Si le début du film peine à sortir des sentiers battus, Mati Diop arrive très vite à donner à son conte une dimension onirique qui en fait tout le prix.
Synopsis : Dans une banlieue populaire de Dakar, les ouvriers du chantier d’une tour futuriste, sans salaire depuis des mois, décident de quitter le pays par l’océan pour un avenir meilleur. Parmi eux se trouve Souleiman, le petit ami d’Ada, promise à un autre. Quelques jours après le départ des garçons, un incendie dévaste la fête de mariage de la jeune femme et de mystérieuses fièvres s’emparent des filles du quartier. Ada est loin de se douter que Souleiman est revenu…
Un nouveau film africain sur l’exploitation et l’immigration
Critique : Formée au Fresnoy (Studio national des Arts contemporains), révélée comme actrice dans 35 rhums de Claire Denis, Mati Diop avait été ensuite remarquée par des courts et moyens métrages dont Atlantiques et 1000 soleils. Coécrit avec Olivier Demangel, un des scénaristes de la série politique Baron noir, son premier long adopte un cadre naturaliste dans sa première heure. Des ouvriers du bâtiment en situation précaire réclament des salaires qui ne leur ont pas été versés depuis des mois, certains d’entre eux opteront pour le choix d’une vie qu’ils espèrent meilleure en prenant une embarcation qui devra les mener en Espagne ou dans un autre pays. De La Noire de réalisé par Ousmane Sembene à O KA de Souleymane Cissé, le cinéma africain a fréquemment abordé les thématiques de l’exploitation et de l’immigration, et Atlantique n’échappe pas à la règle.

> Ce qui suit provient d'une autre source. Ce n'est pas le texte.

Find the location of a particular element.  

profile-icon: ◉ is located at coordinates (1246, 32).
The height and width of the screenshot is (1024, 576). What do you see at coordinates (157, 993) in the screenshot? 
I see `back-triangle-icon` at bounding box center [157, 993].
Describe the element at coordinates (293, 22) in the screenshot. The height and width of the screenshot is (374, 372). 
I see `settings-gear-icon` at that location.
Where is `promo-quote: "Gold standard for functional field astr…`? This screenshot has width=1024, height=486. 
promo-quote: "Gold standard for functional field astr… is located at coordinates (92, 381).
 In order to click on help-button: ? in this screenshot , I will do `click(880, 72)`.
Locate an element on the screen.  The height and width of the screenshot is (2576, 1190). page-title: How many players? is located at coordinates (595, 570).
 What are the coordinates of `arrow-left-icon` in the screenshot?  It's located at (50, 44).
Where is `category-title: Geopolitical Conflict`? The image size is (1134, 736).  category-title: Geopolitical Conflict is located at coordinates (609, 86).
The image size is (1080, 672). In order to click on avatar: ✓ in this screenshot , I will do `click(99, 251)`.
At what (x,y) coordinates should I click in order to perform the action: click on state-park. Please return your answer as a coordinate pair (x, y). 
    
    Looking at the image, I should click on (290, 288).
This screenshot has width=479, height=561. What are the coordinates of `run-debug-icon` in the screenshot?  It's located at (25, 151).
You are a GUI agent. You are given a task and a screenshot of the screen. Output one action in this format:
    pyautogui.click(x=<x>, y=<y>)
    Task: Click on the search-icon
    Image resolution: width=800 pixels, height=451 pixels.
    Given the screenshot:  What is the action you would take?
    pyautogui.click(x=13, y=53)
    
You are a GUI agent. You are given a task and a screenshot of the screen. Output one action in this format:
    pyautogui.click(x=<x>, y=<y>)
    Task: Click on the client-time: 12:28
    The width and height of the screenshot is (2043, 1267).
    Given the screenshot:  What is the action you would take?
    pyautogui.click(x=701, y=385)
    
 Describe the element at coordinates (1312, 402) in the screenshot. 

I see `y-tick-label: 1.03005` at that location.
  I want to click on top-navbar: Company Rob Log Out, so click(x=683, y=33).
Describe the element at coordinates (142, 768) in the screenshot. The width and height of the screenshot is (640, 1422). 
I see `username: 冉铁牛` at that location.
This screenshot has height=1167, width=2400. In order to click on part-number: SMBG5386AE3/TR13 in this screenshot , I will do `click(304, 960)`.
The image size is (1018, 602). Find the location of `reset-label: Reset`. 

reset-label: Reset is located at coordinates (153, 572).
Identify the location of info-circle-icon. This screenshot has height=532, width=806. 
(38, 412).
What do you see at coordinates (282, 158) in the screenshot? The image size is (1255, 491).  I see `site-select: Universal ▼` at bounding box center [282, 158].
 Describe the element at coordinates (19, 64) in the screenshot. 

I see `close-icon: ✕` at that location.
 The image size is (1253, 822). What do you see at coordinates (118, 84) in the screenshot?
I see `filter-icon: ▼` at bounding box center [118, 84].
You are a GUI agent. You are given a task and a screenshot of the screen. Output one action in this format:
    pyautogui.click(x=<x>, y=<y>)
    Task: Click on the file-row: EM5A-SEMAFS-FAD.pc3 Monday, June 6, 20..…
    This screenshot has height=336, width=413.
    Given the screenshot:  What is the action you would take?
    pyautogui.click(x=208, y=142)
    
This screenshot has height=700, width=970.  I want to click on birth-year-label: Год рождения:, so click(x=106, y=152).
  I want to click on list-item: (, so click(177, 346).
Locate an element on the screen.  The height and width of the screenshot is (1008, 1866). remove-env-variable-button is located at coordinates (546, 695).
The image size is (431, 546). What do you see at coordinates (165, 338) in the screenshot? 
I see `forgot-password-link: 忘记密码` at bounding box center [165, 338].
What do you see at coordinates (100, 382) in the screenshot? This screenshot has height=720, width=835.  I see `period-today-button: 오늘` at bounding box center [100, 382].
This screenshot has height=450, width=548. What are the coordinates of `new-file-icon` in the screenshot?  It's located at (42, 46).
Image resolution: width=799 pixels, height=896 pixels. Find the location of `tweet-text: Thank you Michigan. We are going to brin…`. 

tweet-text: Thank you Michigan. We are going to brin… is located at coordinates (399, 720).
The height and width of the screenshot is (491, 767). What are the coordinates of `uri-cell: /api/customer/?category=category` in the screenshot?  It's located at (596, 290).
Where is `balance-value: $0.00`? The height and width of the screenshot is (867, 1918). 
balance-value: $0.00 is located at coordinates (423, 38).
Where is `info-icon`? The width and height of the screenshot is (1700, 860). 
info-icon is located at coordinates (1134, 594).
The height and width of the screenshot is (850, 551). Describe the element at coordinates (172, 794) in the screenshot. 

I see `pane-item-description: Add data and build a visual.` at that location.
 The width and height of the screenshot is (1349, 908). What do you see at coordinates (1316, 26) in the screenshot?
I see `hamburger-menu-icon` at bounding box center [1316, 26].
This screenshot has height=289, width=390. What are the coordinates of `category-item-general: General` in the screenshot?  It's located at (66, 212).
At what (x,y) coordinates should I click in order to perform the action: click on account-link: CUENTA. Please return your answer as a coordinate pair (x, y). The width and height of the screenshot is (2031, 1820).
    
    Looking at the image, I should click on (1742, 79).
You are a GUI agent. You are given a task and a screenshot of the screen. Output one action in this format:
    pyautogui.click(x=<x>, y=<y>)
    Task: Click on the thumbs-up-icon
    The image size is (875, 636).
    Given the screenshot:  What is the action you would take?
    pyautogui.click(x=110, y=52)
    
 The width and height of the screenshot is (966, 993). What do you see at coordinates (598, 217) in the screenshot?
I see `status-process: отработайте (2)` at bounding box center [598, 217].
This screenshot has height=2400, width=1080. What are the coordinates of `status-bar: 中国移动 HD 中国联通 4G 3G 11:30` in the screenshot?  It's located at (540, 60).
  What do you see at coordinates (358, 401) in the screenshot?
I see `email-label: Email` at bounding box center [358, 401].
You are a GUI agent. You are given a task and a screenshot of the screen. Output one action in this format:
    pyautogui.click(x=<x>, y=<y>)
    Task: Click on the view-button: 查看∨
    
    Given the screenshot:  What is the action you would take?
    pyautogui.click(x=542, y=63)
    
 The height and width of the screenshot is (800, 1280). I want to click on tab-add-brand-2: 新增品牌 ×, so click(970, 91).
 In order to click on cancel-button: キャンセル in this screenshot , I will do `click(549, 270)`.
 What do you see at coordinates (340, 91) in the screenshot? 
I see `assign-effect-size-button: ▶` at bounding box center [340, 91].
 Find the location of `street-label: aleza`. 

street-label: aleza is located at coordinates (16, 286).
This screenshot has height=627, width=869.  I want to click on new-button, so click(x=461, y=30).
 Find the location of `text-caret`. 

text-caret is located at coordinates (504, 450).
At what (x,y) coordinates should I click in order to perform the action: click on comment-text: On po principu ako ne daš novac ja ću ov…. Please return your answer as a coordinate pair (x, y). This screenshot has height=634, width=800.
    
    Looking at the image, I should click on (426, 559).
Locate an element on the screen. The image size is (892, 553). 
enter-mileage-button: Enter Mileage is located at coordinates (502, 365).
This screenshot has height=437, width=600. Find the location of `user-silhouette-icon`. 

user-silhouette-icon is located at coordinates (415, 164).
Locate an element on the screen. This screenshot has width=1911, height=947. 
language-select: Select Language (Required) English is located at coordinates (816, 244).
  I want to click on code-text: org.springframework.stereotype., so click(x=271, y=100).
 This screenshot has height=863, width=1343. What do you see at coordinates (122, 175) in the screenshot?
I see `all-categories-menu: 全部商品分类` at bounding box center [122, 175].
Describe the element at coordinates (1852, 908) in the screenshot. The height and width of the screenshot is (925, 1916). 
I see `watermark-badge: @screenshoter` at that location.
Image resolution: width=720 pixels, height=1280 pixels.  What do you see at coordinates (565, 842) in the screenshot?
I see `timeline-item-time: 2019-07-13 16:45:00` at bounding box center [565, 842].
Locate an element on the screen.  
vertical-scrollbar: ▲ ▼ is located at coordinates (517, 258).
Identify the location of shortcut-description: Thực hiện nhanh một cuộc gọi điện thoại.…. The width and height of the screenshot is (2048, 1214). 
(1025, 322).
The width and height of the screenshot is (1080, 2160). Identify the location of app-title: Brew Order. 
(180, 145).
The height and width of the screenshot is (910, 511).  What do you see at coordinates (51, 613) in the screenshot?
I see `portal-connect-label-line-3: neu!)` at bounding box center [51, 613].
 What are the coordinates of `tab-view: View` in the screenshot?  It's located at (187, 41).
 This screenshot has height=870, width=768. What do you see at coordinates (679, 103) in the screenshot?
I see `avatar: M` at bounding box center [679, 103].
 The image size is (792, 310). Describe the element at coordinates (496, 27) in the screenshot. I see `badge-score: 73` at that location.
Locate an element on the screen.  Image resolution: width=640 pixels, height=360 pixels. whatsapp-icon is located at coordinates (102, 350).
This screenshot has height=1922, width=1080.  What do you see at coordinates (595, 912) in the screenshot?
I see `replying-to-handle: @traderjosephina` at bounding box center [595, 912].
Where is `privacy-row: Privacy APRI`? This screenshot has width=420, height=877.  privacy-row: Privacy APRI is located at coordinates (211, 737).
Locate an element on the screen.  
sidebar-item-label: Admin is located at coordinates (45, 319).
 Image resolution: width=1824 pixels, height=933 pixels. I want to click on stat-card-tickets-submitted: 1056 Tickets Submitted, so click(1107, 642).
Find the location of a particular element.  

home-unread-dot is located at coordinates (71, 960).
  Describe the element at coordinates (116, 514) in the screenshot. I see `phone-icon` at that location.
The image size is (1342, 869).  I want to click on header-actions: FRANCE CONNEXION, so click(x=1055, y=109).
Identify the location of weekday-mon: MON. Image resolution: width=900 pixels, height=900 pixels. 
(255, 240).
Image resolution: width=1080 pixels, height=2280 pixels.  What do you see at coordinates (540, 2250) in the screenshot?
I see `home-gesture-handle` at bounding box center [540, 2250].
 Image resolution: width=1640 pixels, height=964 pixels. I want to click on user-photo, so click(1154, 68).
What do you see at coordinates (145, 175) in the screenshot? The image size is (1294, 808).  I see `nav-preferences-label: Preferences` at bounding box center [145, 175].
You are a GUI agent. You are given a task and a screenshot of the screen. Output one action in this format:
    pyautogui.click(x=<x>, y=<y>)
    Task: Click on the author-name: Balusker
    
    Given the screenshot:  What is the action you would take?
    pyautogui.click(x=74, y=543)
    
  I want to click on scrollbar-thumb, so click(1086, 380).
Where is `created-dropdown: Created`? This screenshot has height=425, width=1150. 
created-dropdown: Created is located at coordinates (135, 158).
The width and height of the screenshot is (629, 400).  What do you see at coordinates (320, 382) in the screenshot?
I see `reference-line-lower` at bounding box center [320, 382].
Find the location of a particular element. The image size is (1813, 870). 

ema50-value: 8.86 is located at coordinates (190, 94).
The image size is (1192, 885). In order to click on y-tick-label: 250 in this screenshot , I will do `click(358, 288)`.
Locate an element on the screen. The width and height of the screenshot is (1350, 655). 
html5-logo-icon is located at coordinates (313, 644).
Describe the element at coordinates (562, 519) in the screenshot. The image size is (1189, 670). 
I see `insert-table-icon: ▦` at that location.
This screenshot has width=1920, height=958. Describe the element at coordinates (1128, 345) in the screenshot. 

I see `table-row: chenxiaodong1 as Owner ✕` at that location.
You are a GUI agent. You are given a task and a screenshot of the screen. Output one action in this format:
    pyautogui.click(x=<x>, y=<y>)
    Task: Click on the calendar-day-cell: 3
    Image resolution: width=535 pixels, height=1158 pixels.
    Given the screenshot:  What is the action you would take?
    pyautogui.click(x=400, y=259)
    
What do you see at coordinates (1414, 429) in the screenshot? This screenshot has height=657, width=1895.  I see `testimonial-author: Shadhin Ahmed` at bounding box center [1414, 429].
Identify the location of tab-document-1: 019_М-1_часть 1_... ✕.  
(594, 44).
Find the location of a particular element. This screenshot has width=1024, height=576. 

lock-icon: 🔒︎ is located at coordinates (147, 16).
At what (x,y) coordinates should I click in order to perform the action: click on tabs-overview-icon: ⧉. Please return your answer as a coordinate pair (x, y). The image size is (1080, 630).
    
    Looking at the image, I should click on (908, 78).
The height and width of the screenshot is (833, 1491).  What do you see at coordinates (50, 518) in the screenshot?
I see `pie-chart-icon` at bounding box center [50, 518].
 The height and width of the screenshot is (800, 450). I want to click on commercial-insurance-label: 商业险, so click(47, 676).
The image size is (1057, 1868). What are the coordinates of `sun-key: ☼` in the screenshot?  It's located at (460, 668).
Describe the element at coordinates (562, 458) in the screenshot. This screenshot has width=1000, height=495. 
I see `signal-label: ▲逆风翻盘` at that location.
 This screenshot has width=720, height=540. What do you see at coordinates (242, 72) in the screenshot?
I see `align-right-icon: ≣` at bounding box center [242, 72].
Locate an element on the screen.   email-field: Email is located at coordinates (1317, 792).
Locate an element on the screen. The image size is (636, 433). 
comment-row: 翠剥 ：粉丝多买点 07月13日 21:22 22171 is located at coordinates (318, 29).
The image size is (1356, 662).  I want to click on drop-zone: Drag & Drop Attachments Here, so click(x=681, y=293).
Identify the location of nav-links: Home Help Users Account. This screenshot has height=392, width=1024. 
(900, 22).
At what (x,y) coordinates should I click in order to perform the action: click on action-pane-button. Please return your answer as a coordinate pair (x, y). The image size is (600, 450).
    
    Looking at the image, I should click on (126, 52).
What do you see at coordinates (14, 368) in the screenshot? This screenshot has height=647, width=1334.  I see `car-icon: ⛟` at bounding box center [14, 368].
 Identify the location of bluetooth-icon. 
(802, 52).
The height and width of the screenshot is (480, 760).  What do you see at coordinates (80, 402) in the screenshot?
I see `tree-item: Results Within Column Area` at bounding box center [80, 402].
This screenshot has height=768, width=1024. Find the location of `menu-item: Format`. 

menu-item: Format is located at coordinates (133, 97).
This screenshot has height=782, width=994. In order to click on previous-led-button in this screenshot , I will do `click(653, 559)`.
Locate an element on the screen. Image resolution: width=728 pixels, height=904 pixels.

Mati Diop empreinte avec originalité une voie à la fois policière et onirique qui donne une véritable impulsion à son film
Ici, le contraste est fragrant entre une minorité opulente qui vit dans des quartiers cossus et une majorité désabusée dont une jeunesse qui peine à trouver sa place dans une capitale qui oscille entre traditions ancestrales aliénantes (les mariages arrangés) et mirages d’un pseudo-modernisme occidental (la mégalomanie immobilière, les discothèques normalisées). C’est dans cet univers tendu que se noue l’idylle entre Ada et Souleiman mais la jeune fille est promise à un héritier qu’elle n’aime pas et lui est sans un sou. La première partie du film de Mati Diop pourrait laisser penser à un film mineur maniant la joliesse et usant d’un politiquement correct qui révèle certes les meilleures intentions mais peine à sortir des conventions du film de festival. Mais dès la scène de l’incendie qui amène le doute sur ce qui est arrivé véritablement à Souleiman et ses amis, le métrage emprunte une voie à la fois policière et onirique qui lui donne une véritable impulsion. L’univers ésotérique des croyances mythologiques africaines, une série de séquences en trompe-l’œil et la double (voire multiple) interprétation des faits qui se déroulent à l’écran suscitent un réel trouble. Mati Diop parvient à créer une atmosphère faisant basculer progressivement son film dans une dimension qui n’est pas sans évoquer, certes à un moindre degré, les obsessions d’un David Lynch ou d’un Apichatpong Weerasethakul. La qualité indéniable des scènes centrales et finales au carrefour du fantastique et de l’exploration d’un univers mental amène alors à reconsidérer la première partie qui malgré sa banalité prendra rétrospectivement du sens. Il faut aussi souligner la qualité technique de l’œuvre qui a bénéficié de moyens techniques et artistiques importants pour une production franco-sénégalaise. On louera en particulier la sublime photo de Claire Mathon qui contribue au pouvoir de fascination de ce premier long métrage prometteur.